In this case, in addition to Paul and Barnabas, the “apostles and elders” in Jerusalem chose Judas and Silas to go to Antioch with their message (15:24-27). After delivering the message there, Judas and Silas were “sent off in peace” to those who had originally sent them. In returning to Jerusalem, these two men were strengthening the line of connection between the Christians in Antioch with those in the Jerusalem community. Paul and Barnabas then decided that they should, in turn, “go back and visit the brothers and sisters in every city where we proclaimed the word of the Lord” (15:36).

That they could not agree on whom to take is not as important as the fact that even after their disagreement, both Paul and Barnabas went to visit Christian communities and take the news (15:36-41). Barnabas sailed to the Christians on Cyprus (cf. 13:4-12), and Paul “went through Syria and Cilicia, strengthening the churches” (15:41). In short, without the networked life that was early Christianity, the effectiveness of the Jerusalem Council’s decision in the life of the Christian churches would not have been possible.

It is no accident, of course, that the words “community” and “communicate” derive from the same Latin root ( communicare). Community without communication is a contradiction. The early Christians may not have formulated it in just this way, but they knew its truth. By developing and maintaining the links between their geographically separate communities, they displayed in a very practical sense their understanding that being one church required constant communication.

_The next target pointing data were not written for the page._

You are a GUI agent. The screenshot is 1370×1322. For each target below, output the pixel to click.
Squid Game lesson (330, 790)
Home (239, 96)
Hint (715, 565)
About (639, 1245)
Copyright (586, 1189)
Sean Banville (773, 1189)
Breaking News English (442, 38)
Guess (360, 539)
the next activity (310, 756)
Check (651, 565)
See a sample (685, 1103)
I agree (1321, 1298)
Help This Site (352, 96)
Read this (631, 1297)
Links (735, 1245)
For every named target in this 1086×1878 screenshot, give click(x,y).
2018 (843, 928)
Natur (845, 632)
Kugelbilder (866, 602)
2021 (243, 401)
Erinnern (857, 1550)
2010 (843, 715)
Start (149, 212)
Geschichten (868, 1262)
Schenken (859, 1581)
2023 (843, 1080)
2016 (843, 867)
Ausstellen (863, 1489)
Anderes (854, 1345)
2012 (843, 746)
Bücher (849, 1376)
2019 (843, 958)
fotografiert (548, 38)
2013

Indeed, establishing the language of “brother and sister” as a serious option for how to read other people -- Christians across the Mediterranean, regardless of other differences -- is literally inconceivable without the networks needed to sustain a common sense of identity and purpose. Networking in a serious sense does not automatically lead to a common sense of identity and purpose, but without networking it is hard to imagine that a unified identity and purpose could ever be maintained. To put it simply: as the book of Acts shows, the early church found networking to be indispensable for their thriving in the deepest sense -- their ability to be Christians.